*Assignment*. Exactly the lines from the one with "Task: Tap the blurred date before 山东" through the final line of the listing below should appear in the answer, and no others.

*Given data*.
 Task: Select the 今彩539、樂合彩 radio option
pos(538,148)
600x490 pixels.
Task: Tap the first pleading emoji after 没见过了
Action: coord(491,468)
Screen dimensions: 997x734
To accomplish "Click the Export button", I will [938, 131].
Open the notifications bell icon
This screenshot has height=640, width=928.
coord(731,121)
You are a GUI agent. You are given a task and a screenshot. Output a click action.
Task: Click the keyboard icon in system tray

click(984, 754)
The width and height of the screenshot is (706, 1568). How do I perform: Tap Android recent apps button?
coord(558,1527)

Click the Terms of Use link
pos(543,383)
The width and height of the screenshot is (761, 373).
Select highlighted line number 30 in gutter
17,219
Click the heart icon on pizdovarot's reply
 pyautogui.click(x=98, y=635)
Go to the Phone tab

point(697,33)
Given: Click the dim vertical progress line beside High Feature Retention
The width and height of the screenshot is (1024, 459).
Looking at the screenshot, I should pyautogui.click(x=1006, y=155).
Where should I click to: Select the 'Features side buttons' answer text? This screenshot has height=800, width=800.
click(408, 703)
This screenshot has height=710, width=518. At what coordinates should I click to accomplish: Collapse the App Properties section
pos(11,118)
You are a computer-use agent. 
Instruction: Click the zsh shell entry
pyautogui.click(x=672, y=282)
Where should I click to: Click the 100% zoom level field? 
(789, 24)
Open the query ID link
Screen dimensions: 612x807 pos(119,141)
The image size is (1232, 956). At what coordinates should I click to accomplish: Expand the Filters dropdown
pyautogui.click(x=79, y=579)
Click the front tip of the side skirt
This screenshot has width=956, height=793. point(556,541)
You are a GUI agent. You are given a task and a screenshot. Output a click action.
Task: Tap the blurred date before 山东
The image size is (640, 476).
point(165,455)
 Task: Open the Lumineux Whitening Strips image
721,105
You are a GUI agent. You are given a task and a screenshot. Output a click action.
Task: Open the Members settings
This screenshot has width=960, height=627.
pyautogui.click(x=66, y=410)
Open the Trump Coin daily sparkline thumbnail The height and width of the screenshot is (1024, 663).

*Written solution*.
Task: Tap the blurred date before 山东
The image size is (640, 476).
point(165,455)
 Task: Open the Lumineux Whitening Strips image
721,105
You are a GUI agent. You are given a task and a screenshot. Output a click action.
Task: Open the Members settings
This screenshot has width=960, height=627.
pyautogui.click(x=66, y=410)
Open the Trump Coin daily sparkline thumbnail The height and width of the screenshot is (1024, 663).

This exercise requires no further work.